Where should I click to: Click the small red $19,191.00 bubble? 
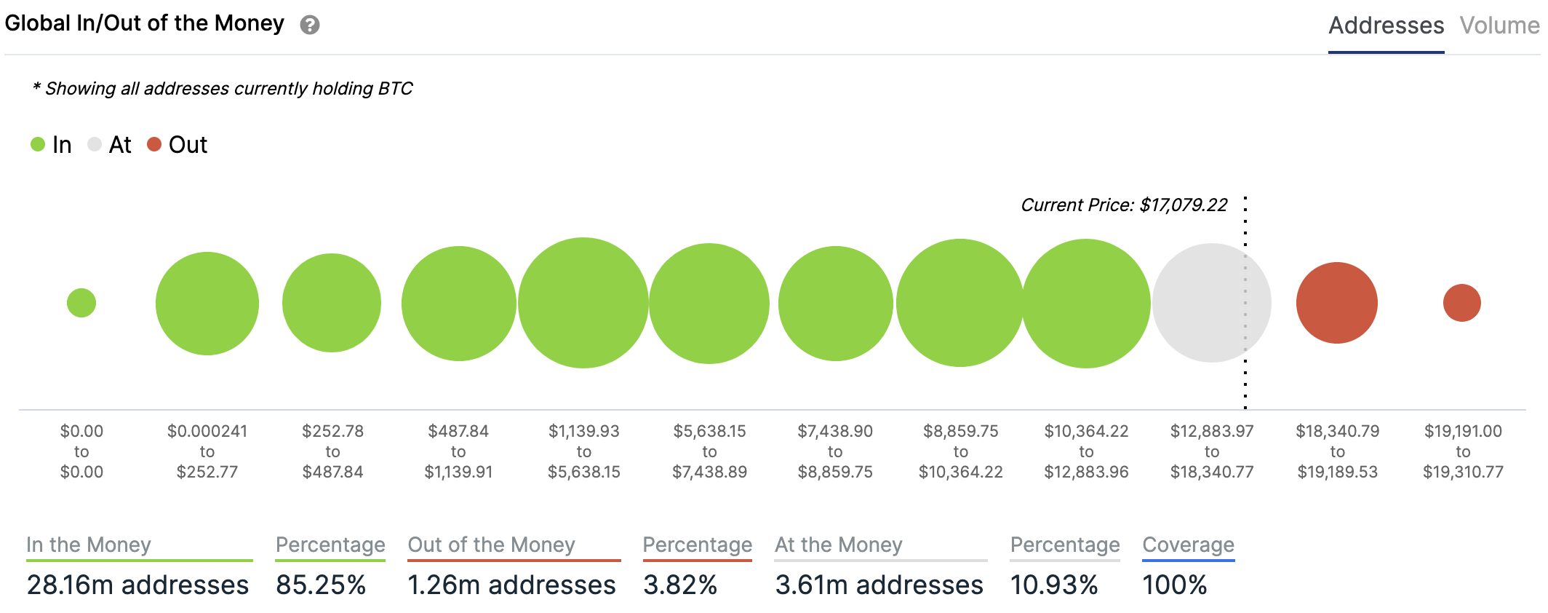coord(1461,303)
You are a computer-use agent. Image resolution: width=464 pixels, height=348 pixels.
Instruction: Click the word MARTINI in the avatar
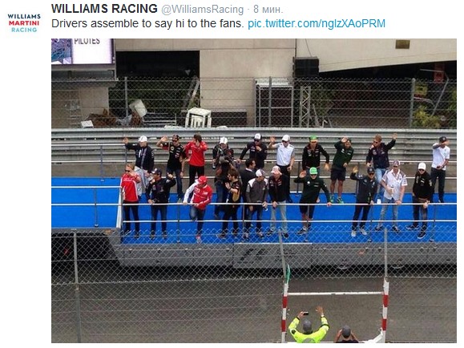pyautogui.click(x=24, y=22)
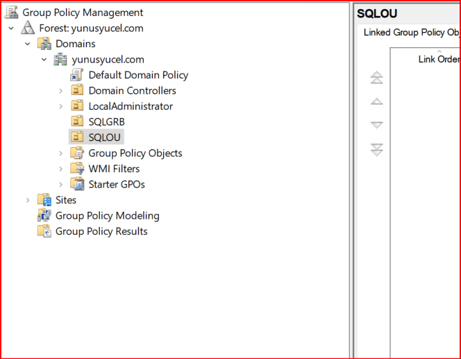Expand the Domain Controllers node
This screenshot has height=359, width=461.
click(x=61, y=91)
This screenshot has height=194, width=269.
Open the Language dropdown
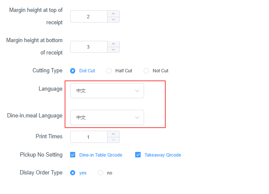107,91
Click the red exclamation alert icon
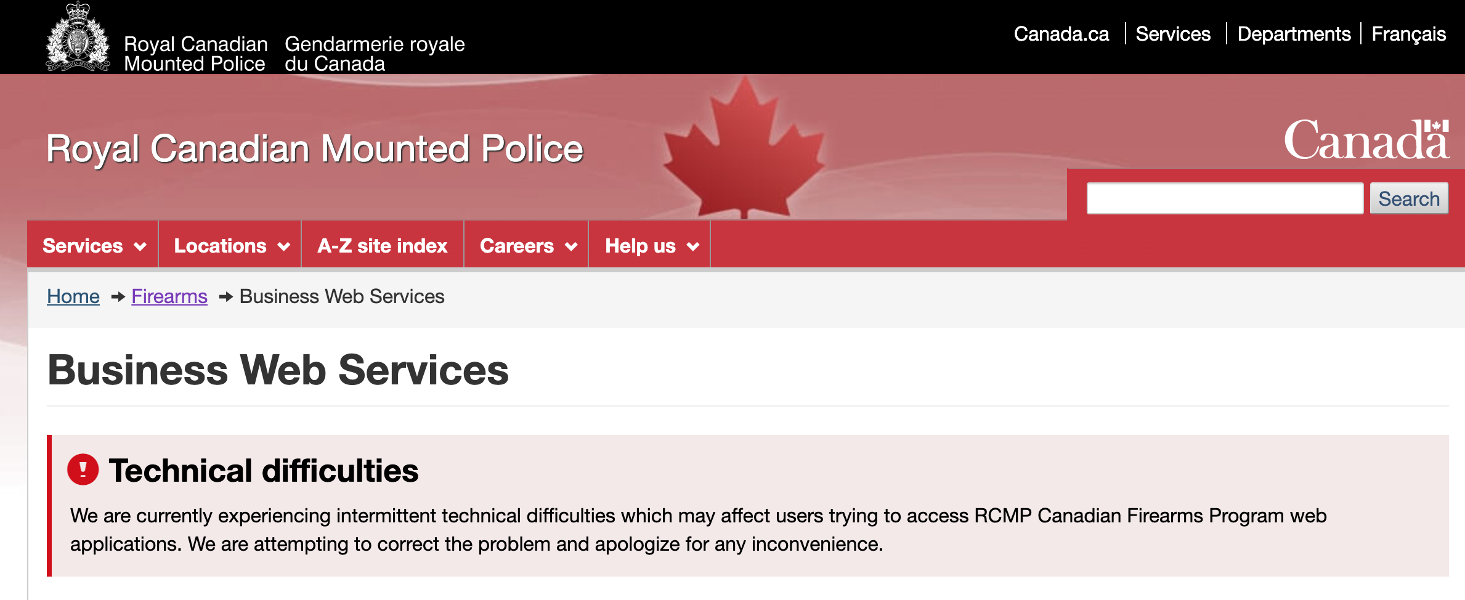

┄┄┄┄┄┄┄┄┄┄

* Work to be completed *
Repeat the entries word for word and skip the pictures.

* Solution to this task *
Where should I click to: Click the small red $19,191.00 bubble? 
coord(1461,303)
You are a computer-use agent. Image resolution: width=464 pixels, height=348 pixels.
Instruction: Click the word MARTINI in the avatar
pyautogui.click(x=24, y=22)
Expand the Domain Controllers node
This screenshot has height=359, width=461.
click(x=61, y=91)
This screenshot has height=194, width=269.
Open the Language dropdown
107,91
Click the red exclamation alert icon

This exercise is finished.